And since the odds of actually changing the system from the inside now seem be zero without joining The Party, I’m thinking she’s probably right.

From the I-Ching Inbox

As so often happens, when I’m nipping at the heels of cosmic truth about the corruption of government processes over time, especially when run by career politicians, along comes the Universe with a synch-wink.

It was an email from reader Jim and it had the subject line:  How to rig an election.

Got my attention, alright:

Greetings George,

Thoroughly enjoyed the 2 interesting reports today. This article from Bloomberg came across my feed at the office today. It’s a bit long but reads like a Tom Clancy novel. Thought I’d share it.

I have been toying around with a couple of the Nooelec dongles myself lately with some weather satellite imaging and radar tracking and have looked at some raspberry pi projects that look interesting. Have myself signed up to take the Ham exam next week so I will have something else to spend money on when I retire shortly. Been on my want to do list since I was a kid but there was always something else to do like motorcycles and girls and that time spent playing in the Southeast Asian Conference. I was looking at the old tower down at El Rancho de Chaos and was wondering if there was room to support a couple more antennas on top of that monstrosity that mom uses to watch Judge Judy every afternoon. But then I thought hell that thing may not support my lard ass let alone a couple more antennas.


The way see it, Reader Jim has done me a real solid here:  Reminding me that I do have some fine ham radio gear and a tower to look after, myself.  Sell the airplane, sell out of Anderson County Texas, and get back to civilization.  Manage the portfolio more aggressively – which is easier when you get 10 MB or better broadband with no uplink delays like we have on the satellite link, and relax a bit.  Focus on money.

I didn’t used to be a quitter.  But with my new resolution to say to hell with politicians and politics, I don’t view it as quitting.

It’s just coming to terms with how the game is rigged.  And when I put a big enough stake together, I might go down to Villacabamba Ecuador and hang with reader Bruce for a while.

I lived outside the US for a couple of years in the 1980’s (Cayman Islands) and now, with this experience of trying to change the system from within, I remember why I felt somehow a little different and even freer living in a country without an income tax.

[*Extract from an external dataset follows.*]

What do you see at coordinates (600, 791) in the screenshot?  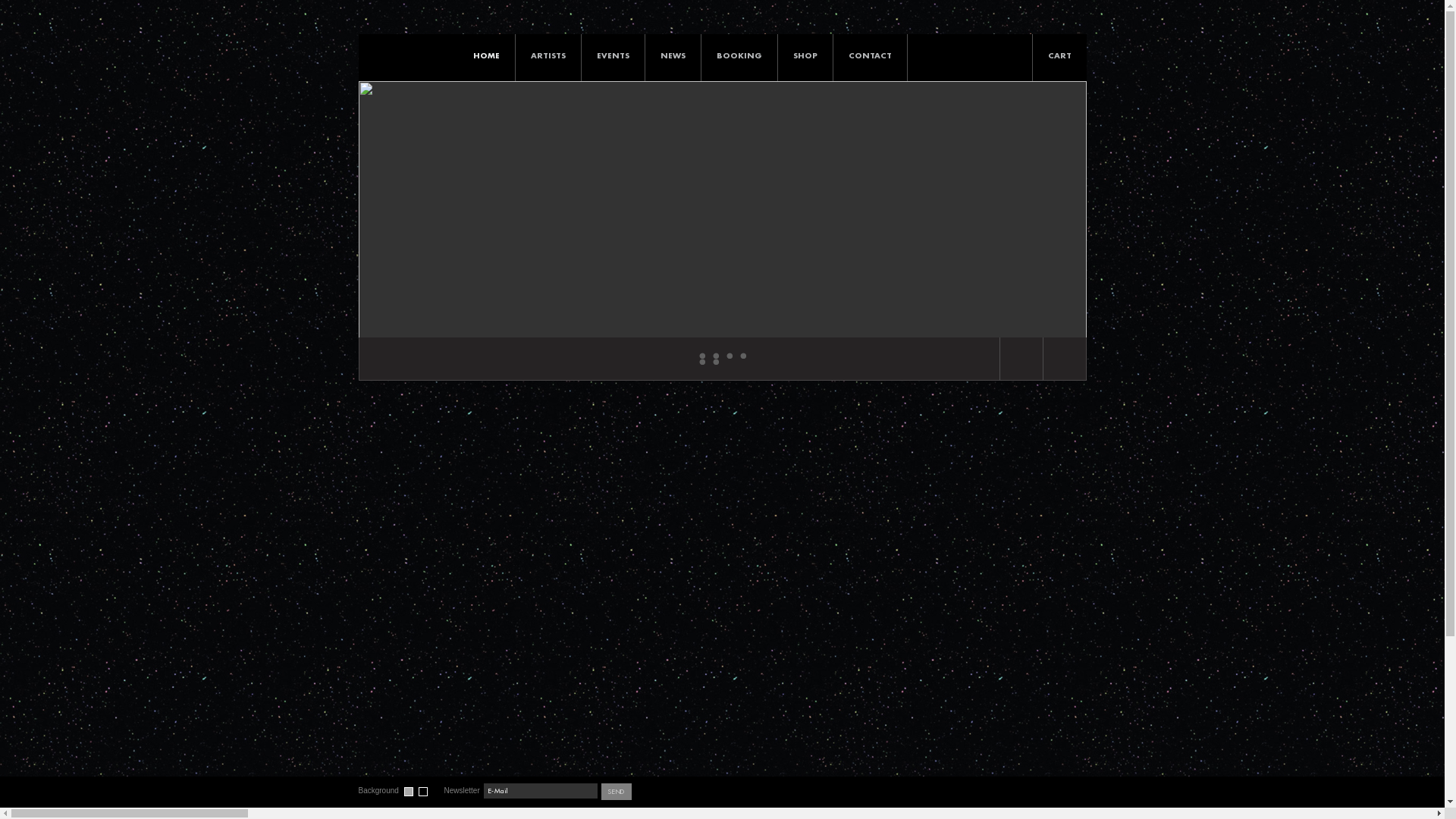 I see `'Send'` at bounding box center [600, 791].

Wherever we end up living, the good old boy network has run us off after 13-years.  The myth of Texans loving freedom? 

Sure. But only if you belong to the right political party and doing engage in independent thinking and glad-hand the good-old boys.

Since I was never any good at being a suck-up, this is where we part company.  Life is too short for bumpy roads and wasting time on hopeless political crap.  Good-bye Commission wannabe.  I’ll stick with the cute blonde and the money.